▸ **TEXTO DE ORIGEN**
Algunos
crecieron llamando a sus profesoras “miss”. Yo soy de quienes las llamaban
“señorita”. En el nido y en la primaria, y creo que también en la secundaria,
cada una de mis profesoras fue “señorita” y no “miss”. Sé que significa lo
mismo pero ¿por qué usar una palabra en inglés?
Bueno, a lo que iba: tenía yo cuatro años y estaba en el nido...
La
señorita Susana estaba haciendo preguntas, algunos alumnos levantaban alegremente
las manos, la señorita Susana los anotaba en su cuaderno, y yo, distraído, no
entendía qué estaba pasando. Pero sí sentía que me estaba perdiendo de una
oportunidad, así que en la siguiente pregunta levanté mi mano automáticamente
apenas la señorita Susana terminó de hablar, sin ni siquiera prestar atención a
sus palabras. Esto no me preocupó en ese momento porque la señorita Susana nos
avisó, a nosotros los anotados en su cuaderno, que hablaría con nuestras madres cuando
vinieran a recogernos a la hora de la salida. En casa mi mamá me preguntó con
un tono burlón si sabía qué era un concurso de glotones, y le respondí que sí: le había entendido concurso de botones así
que supuse que lo que tenía que hacer era contar una cantidad de botones o abotonar
una camisa lo más rápido posible. Llegó el día del concurso en el que
competiría contra otros cuatro alumnos del nido, y entonces alguien tocó un
silbato. En frente de mí, sobre mi mesa, no había una vasija con botones ni una
camisa sino un plátano, un pan francés, un paquete de galletas y un vaso de
chicha. Era obvio que tenía que comer todo eso y empecé a hacerlo con la calma
de quien tiene que comer un plátano, un pan francés, un paquete de galletas y
beber un vaso de chicha en circunstancias normales. Cuando iba a la mitad del
plátano (y el resto de alimentos permanecían intactos) sonó el silbato otra vez
porque el concurso tenía ya su ganador. En la premiación me sentí doblemente frustrado
porque había perdido y porque no sabía por qué había perdido.
Fue
probablemente la primera gran frustración de mi vida, pero sí que me sirvió de
entrenamiento para lo que vendría poco después.
Ya desde
esa época sabía de por sí, con el poco entendimiento del mundo propio de mi
edad, que las cosas no andaban muy bien en mi casa, o al menos no tan bien como
en la de Héctor, mi amigo y vecino. Me bastaba con comparar mis juguetes con
los suyos para darme cuenta. ¡Cómo envidiaba sus Legos! ¡Y su auto fantástico
que hablaba! Le apretabas un botón y soltaba una frase en inglés con todo y
encendido de su luz delantera, al igual que en la serie. Pero lo que más
envidiaba era sus juguetes de los Transformers, dibujo animado sensación para la
chibolada de aquellos días.

▸ **TAREAS A RESOLVER**
- A) Indica si cada afirmación coincide con el relato de infancia y respalda tu respuesta con las palabras exactas del texto. (i) La señorita Susana anunció que hablaría con las madres de los alumnos anotados a la hora de la salida. (ii) En el concurso había que competir contra otros seis alumnos del nido. (iii) Sobre la mesa del concurso había un vaso de chicha.
- B) Prolonga el relato de infancia a partir de su última oración.

▸ **DATOS PROPORCIONADOS**
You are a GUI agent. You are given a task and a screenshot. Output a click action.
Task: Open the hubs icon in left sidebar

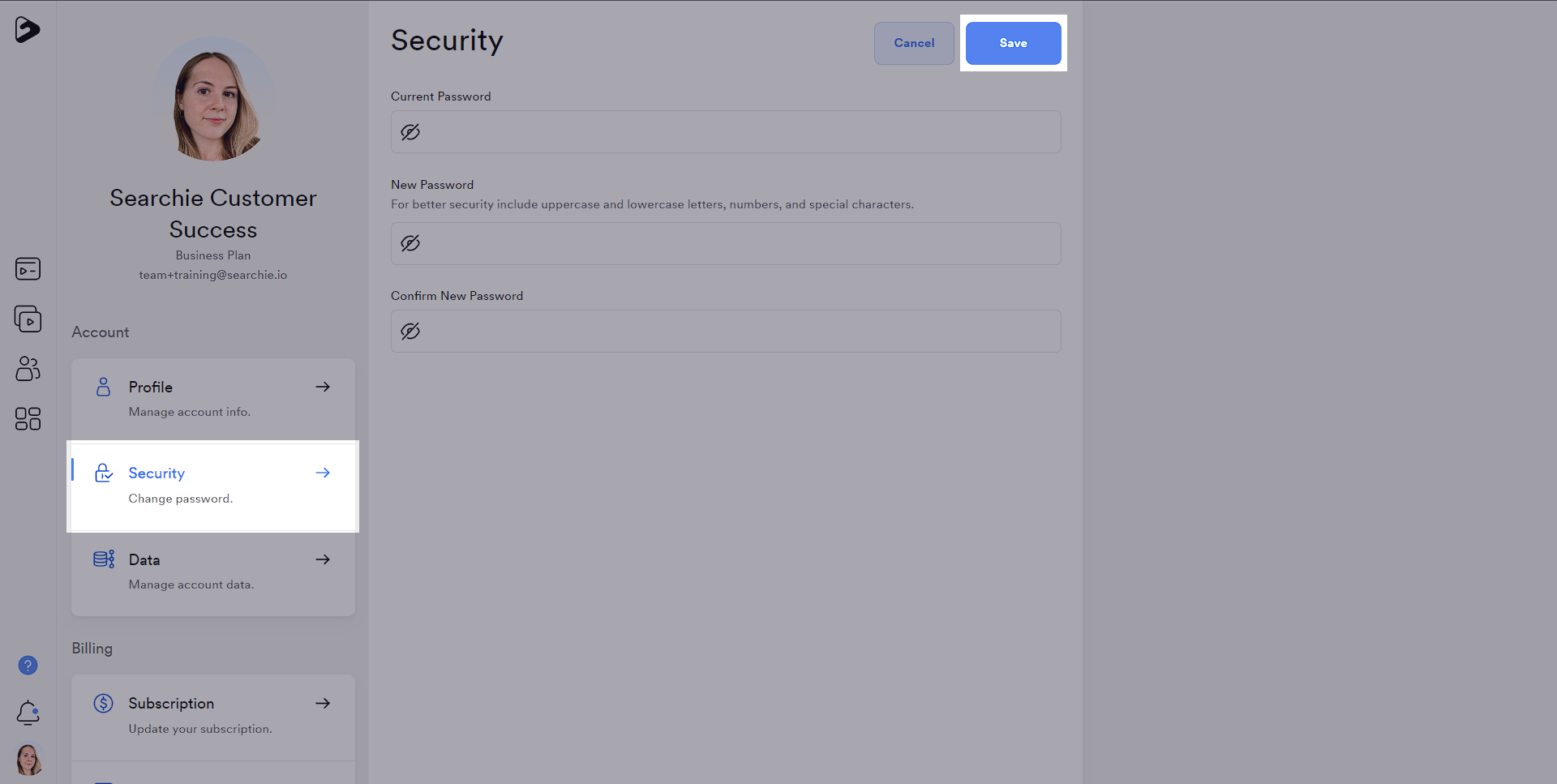(28, 268)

▸ **RESPUESTAS POR TAREA**
- A)
(i) Sí: "que hablaría con nuestras madres cuando vinieran a recogernos a la hora de la salida".
(ii) No: "competiría contra otros cuatro alumnos del nido".
(iii) Sí: "un plátano, un pan francés, un paquete de galletas y un vaso de chicha".

- B)
No
menciono mis juguetes porque no quiero dar pena.
En el
nido lo mismo: mis compañeros jugando con sus Transformers en el recreo, y yo
sufriendo viéndolos. Por suerte apareció Lili para hacerme olvidar un poco de ese
asunto, y no por lo que uno pueda imaginarse sino porque, aunque suene
contradictorio, ella también tenía su Transformer. Esto era algo que no nos cabía
en la cabeza ni a mí ni a mis compañeros: qué hacía una niña jugando con un
robot, nos preguntábamos. Las otras niñas del nido parecían validar nuestros
prejuicios con sus juegos de muñecas y cocinitas; y de paso con su odio a los
robots. Cómo sea, el asunto es que, aburrida
de ellas, y hasta cierto punto discriminadas por ellas también, Lili se pasó a
nuestro bando y desde entonces pasaría el recreo con nosotros jugando a los
Transformers o hablando emocionada del episodio más reciente de la serie, y
disfrutando además de algunos de nuestros juegos más físicos y toscos.
Y también
contribuiría a nuestras burlas hacia el grupo de las niñas. Nuestras burlas que
en sí eran producto de nuestra piconería al querer pasar más tiempo con ellas y
no saber cómo hacerlo. Un día Alejandro se les acercó y simplemente fue al
grano: ¿puedo jugar con ustedes?, les preguntó. Las niñas se apartaron un poco
para deliberar, y luego de unos minutos le dieron la respuesta: sí, pero con la
condición de que él se convirtiera en su esclavo. Alejandro no lo pensó dos veces
y aceptó. Pronto lo vimos haciendo de mozo para ellas llevándoles sus tacitas
de té, haciendo de niñera de sus muñecas, o también de mascota andando en
cuatro patas y ladrando; o a veces no
era un perro sino un caballo llevando a una niña en su espalda. Como sea él
era feliz, insanamente feliz.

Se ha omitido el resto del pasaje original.